It’s as she settles into this idyllic lifestyle that she meets and falls in love with J. L. Grant (Michael Dante), son of the man who founded the town, one of the most popular people in the community, and Griff’s best friend. Kelly, wanting to believe that this fairy tale of a romance can work out, pressures Griff into not revealing her secret to J. L. Griff, believing that a woman like her could never be good enough for someone like J. L., insists that if she doesn’t tell him by the time they get married that she will, and so she brings herself to tell him. Surprisingly, J. L. doesn’t seem particularly bothered by it, and even insists that they go through with the wedding anyway, as he loves her despite her past deviance. All seems well, and Kelly and Griff even come to a sort of agreement to let their animosity go, as the wedding goes forward.
It’s here that the movie has lulled us into a sense of domesticity, a weird idyllic romance and picturesque small town setting that, while not without its bumps, seems totally at odds with the opening scene. In fact, so much time has passed that when I was watching it, I had almost forgotten that was how the movie opened: not with her drifting into town but with a stridently unromantic look at her beating the hell out of a pimp to get her money. But good things never last forever, especially in noir, and this whole life is just a house of cards waiting for the lightest push to topple it over.

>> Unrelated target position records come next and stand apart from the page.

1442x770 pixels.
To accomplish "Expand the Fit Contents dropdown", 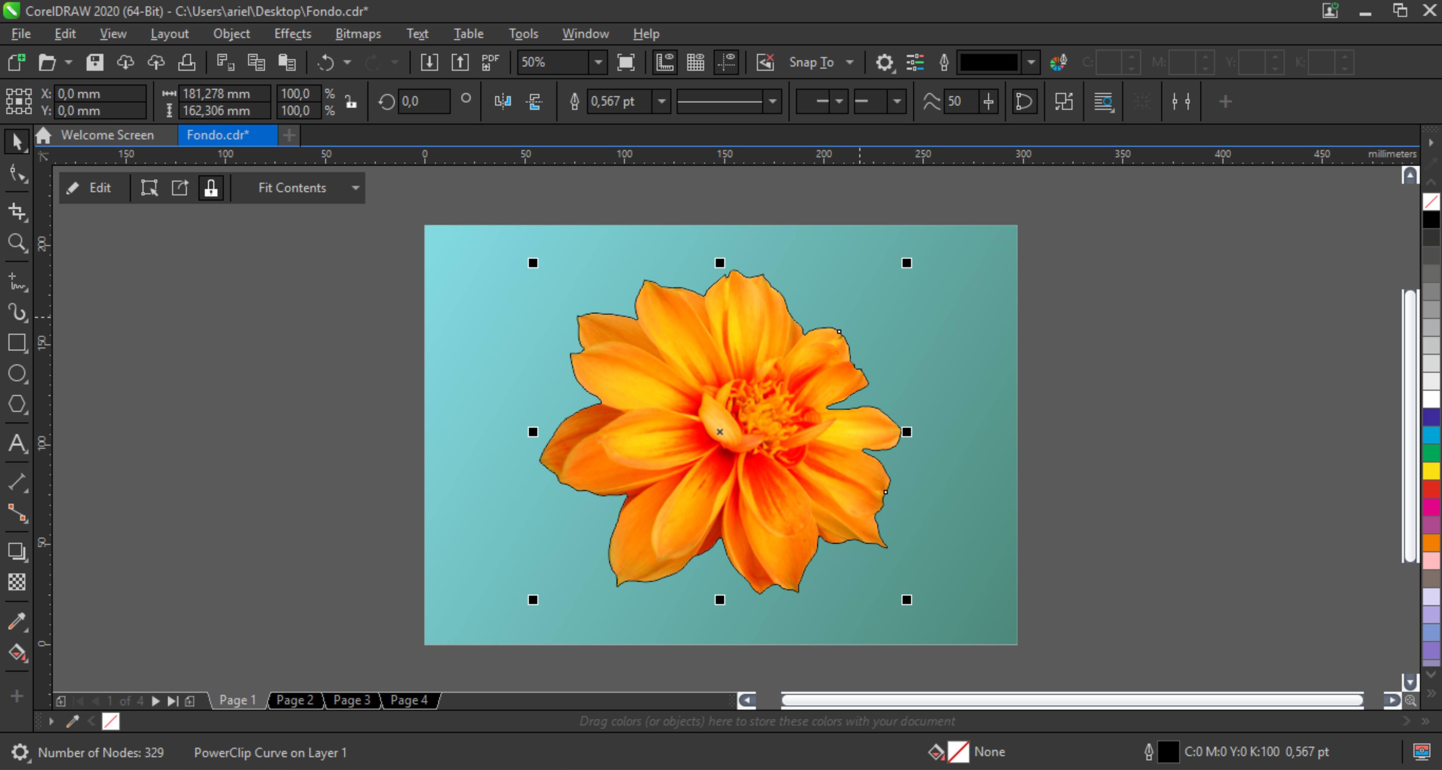I will pyautogui.click(x=355, y=188).
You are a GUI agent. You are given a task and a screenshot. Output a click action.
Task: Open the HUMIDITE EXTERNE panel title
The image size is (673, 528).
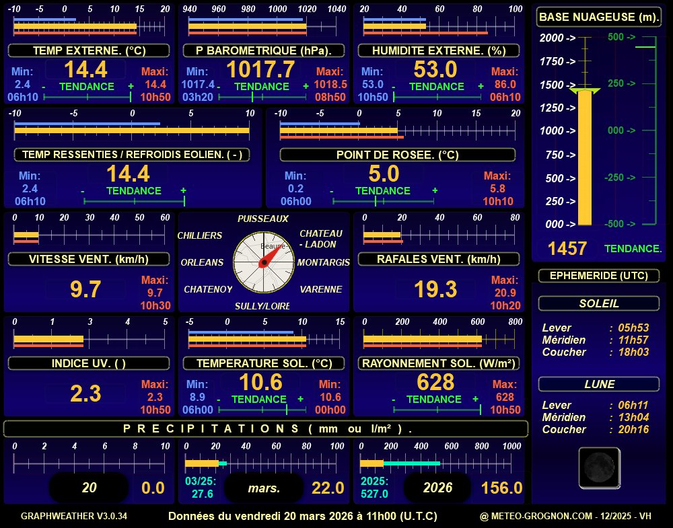click(438, 50)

Shortly before the wedding, Kelly gets off work early one afternoon and heads over to Grant’s house, letting herself in only to find that he’s not alone. Grant, in his house, with a young girl from town. We never see what they’re doing, but only Kelly’s horrified face as she stands in the doorway, and the girl shyly skipping out of the house before Kelly can react. Before her surprise turns to anger, J. L. tries to circumvent it, pointing out that it shouldn’t be any shock, that the reason he forgave her so easily was that he saw her as a kindred spirit, someone who had tastes and proclivities that the rest of the world couldn’t hope to understand. As he professes his love, one deviant to another, she responds by grabbing the phone receiver and braining him, killing him with the force of her blow.
Griff, happy to arrest her for killing his best friend, locks her away. And suddenly, the whole town is against her, and all her protests as to what J. L. was doing fall on deaf ears. No girl has come forward to admit to being there, and it’s just the word of an outsider woman with a mysterious past versus that of the most beloved son of Grantville. Not only is she under investigation, but quickly people start coming forward as character witnesses against her, friends turning under town pressure and people from her past (including the pimp she beat at the start of the film) finally catching up with her after so much time in one place. It’s the flip side of this small town vision, the gossip and the fear of outsiders, the tendency to pave over the monsters at home in order to present a united front.
And really, this is where The Naked Kiss finally begins to shine. It’s a noir that throws away much of what is held as obvious about the genre, the seedy cities and back alleys. Fuller’s world is one where the real villains aren’t trench-coated killers or gangsters, but smiling faces you see on the street every day. Injustice isn’t meted out via a smoking gun, but the assumptions and attitudes of seemingly normal people who are quick to make judgments that can destroy lives. And the smartest way to subvert noir tropes is to take them all away and show that noir isn’t about the elements, but about the tone. It’s not about the stock characters or harsh lighting, it’s about a world where danger lurks in familiar places and the only way things can go is bad, all the time. And in that respect, The Naked Kiss is a beautiful, perfect noir, the kind of subversion that could never have existed in the heyday of the genre, but smartly not revisionist or derisive of what came before. It’s simply another brilliant entry, with a heart as black as night even in the quiet, brightly lit streets of small town America.